Marjana Schott
schied zum Ende der 19.Legislaturperiode aud dem Landtag aus.
Die Fraktion dankt Ihr für Ihren langjährigen parlamentarischen Einsatz.
Pressemitteilungen
Umweltministerin verpasst eigenen Experten einen Maulkorb
Zur Ablehnung des Antrages der LINKEN im Umweltausschuss, die unabhängigen landeseigenen Experten des Hessischen Landesamtes für Umwelt und Geologie (HLUG) zu hören, erklärt Marjana Schott, umwelt- und verbraucherpolitische Sprecherin der Fraktion DIE LINKE. im Hessischen Landtag:
„Offensichtlich hat die Hessische Umweltministerin Angst, die landeseignen Experten des HLUG im Umweltausschuss die Forschungsergebnisse zur Gefährlichkeit der Salzabwasserversenkung durch K+S vortragen zu lassen. Wir sehen durch das Verhalten der Umweltministerin die Kontrollfunktion des Parlamentes massiv behindert.“
Schon mehrfach habe Ministerin Priska Hinz (Grüne) Unterlagen, die die Gefährlichkeit der Salzabwasserversenkung belegen, der Öffentlichkeit verweigert. So auch die Stellungnahme des HLUG, die ihrerseits erst durch eine gerichtliche Entscheidung öffentlich wurde. Mit einer transparenten Informationspolitik habe dies nichts zu tun, so Schott.
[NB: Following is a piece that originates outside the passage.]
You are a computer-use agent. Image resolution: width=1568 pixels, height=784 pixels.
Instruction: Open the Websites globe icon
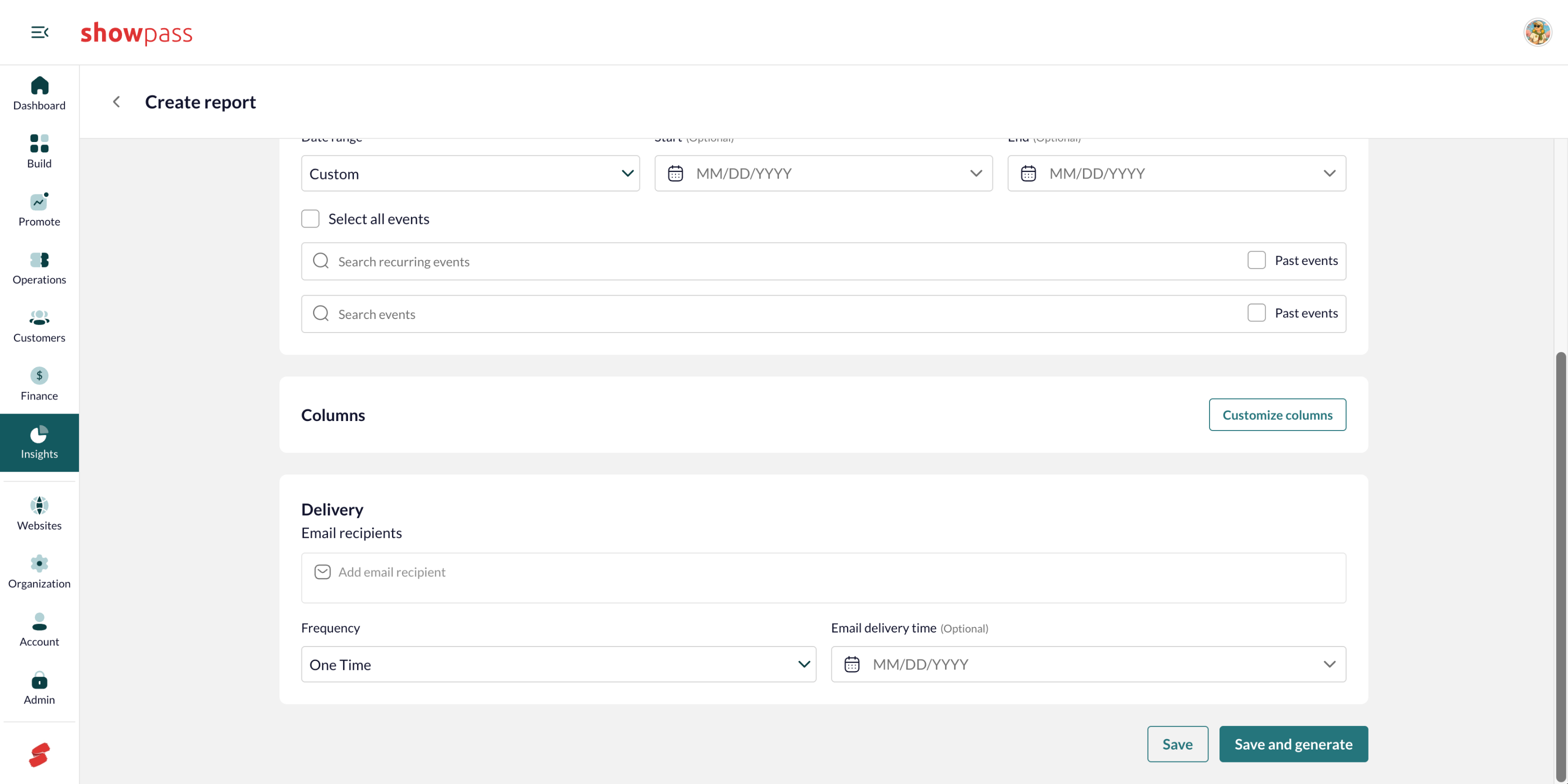click(x=40, y=505)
„Es ist mehr als merkwürdig, dass K+S sein 3-D-Modell im Umweltausschuss vorstellen darf, den HLUG-Experten aber eine Darstellung ihrer Forschungsergebnisse und Kritik an dem Modell untersagt wird. Die Begründung der Grünen und der Ministerin, dass dies nicht möglich sei, weil man in ein laufendes Verfahren eingreifen würde, ist abenteuerlich. Schon in vielen Fällen, wie etwa im Woolrec-Skandal, wurden Beamte des Landes Hessen in einer solchen Situation zur Information des Ausschusses gehört. Der Maulkorb, den die Ministerin den HLUG-Experten verpasst, hat nur die Funktion, die Diskussion über die Gefahren der Versenkung abzuwürgen, um den ,Vier-Phasen-Plan‘ durchzusetzen. Die schwarzgrüne Landesregierung betreibt Klientelpolitik zum Schaden der Allgemeinheit. Mit Umweltschutz und längerfristiger Sicherung der Arbeitsplätze in der Kali-Industrie hat das nichts mehr zu tun.“
Hinweis: Die Fraktion der SPD hat für den Antrag der LINKEN gestimmt, Grüne und CDU sind dem Votum ihrer Ministerin gefolgt.